The so-called "national sales tax" has a name. It's called the Fair Tax, and until Democrats took control of Congress two years ago, it had been picking up quite a bit of steam.
The central feature of the Fair Tax isn't the 23 percent national sales tax, but the fact that it would replace all other federal taxes, including those for Social Security. This is what the ad against Chambliss doesn't mention.
There's nothing wrong with Democrats opposing those who favor the Fair Tax, but they should do so on the plan's merits -- not by ripping its downside without mentioning the upside.

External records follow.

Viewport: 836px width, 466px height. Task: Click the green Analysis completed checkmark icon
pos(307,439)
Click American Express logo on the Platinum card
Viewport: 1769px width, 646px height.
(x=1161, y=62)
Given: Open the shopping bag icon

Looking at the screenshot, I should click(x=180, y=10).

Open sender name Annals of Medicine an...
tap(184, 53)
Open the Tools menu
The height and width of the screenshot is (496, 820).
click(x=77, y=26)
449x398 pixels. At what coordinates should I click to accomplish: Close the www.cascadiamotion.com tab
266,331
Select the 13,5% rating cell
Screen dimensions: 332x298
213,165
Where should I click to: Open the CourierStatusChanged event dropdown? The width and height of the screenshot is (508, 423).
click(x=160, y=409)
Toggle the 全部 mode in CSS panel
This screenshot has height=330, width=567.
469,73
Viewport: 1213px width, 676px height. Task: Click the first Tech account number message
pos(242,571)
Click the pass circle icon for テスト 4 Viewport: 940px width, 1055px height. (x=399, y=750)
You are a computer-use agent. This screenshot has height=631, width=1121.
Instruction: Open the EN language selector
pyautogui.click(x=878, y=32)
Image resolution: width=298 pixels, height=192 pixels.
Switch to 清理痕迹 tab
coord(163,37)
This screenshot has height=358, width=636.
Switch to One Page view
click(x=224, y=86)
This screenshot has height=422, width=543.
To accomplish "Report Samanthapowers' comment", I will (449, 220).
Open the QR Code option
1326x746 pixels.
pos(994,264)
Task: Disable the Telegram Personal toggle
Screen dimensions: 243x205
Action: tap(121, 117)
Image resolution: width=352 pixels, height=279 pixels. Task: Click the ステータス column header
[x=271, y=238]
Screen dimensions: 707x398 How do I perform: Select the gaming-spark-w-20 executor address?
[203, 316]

The attack ad, sponsored by the Democratic Senatorial Campaign Committee, was so out of line that Jim Martin, challenging Chambliss for the Senate seat, even distanced himself from it.
The real losers in these kinds of attack ads are voters. The Fair Tax is an imaginative, innovative idea that would encourage national savings while greatly revamping and simplifying the horrendous tax code we're operating under now.
When voters hear the whole Fair Tax story, many support it. A full, fair, open debate on the Fair Tax would enlighten the electorate, if only such a debate could take place. But it can't as long as one side mis-characterizes and lies about it. That is, indeed, a sad commentary on America's political campaigns.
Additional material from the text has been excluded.